All companies with more than 100 workers and federal contractors with more than 50 workers must submit the EEOC reports. To encourage participation in her survey, Kalev promised not to disclose the names of the companies.
"Executives must treat diversity like any other business goal and put someone in charge," Kalev said. When companies believe diverse workplaces give them a competitive advantage, they go beyond cosmetic changes. Companies that appointed task forces with the authority and responsibility to increase diversity in top jobs saw the number of female managers increase by 14 percent, the number of black women rise by 30 percent and the number of black men rise by 10 percent.
Clay Osborne, vice president of human resources and diversity at Bausch & Lomb, based in Rochester, N.Y., said the findings matched what his own company has discovered.

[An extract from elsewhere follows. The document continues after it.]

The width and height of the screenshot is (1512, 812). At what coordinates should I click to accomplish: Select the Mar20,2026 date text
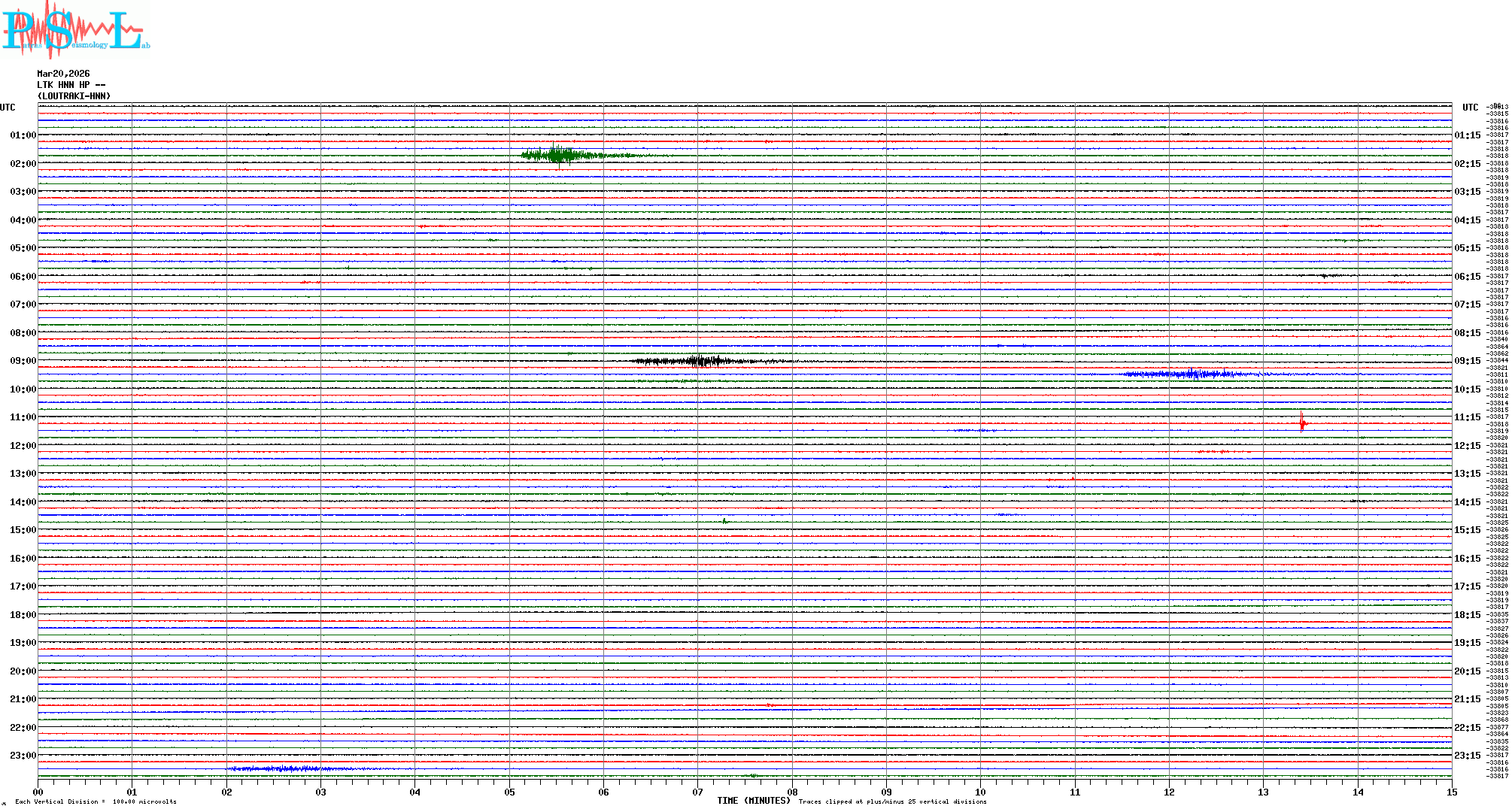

Programs that work, he said, focus on the business advantages that come with diversity of thought, and that requires having people with diverse backgrounds.
"Most successful ventures in companies are tactics that help improve the bottom line," he said. "To the extent you can get diverse programs and initiatives into that model, you can minimize backlash."
Frank Dobbin, an organizational sociologist at Harvard and one of Kalev's co-authors, said narratives about interpersonal conflict that are sometimes featured in "sensitivity training" can be counterproductive. For one thing, he said, they upset many people, who then actively resist change. But more important, he said, they downplay the importance of organizational structure in embracing -- or resisting -- long-term change.
Women and minorities often fail to get ahead, he said, because people tend to form social groups with others who are like themselves -- and many managers are simply unaware of the talent in their own organizations. Policies that require or explicitly encourage managers to meet with subordinates in different departments can alert managers to talented employees with different social and ethnic backgrounds and help younger employees figure out what they need to do to get ahead.
Marc Bendick, an economist who researches diversity at Bendick and Egan Economic Consultants in the District, said his surveys suggest there is a role for conventional sensitivity training. But he agreed that the training is likely to be effective only in the context of an organization genuinely interested in cultural and structural change.
"If you ask what is the impact of diversity training today, you have to say 75 percent is junk and will have little impact or no impact or negative impact," Bendick said.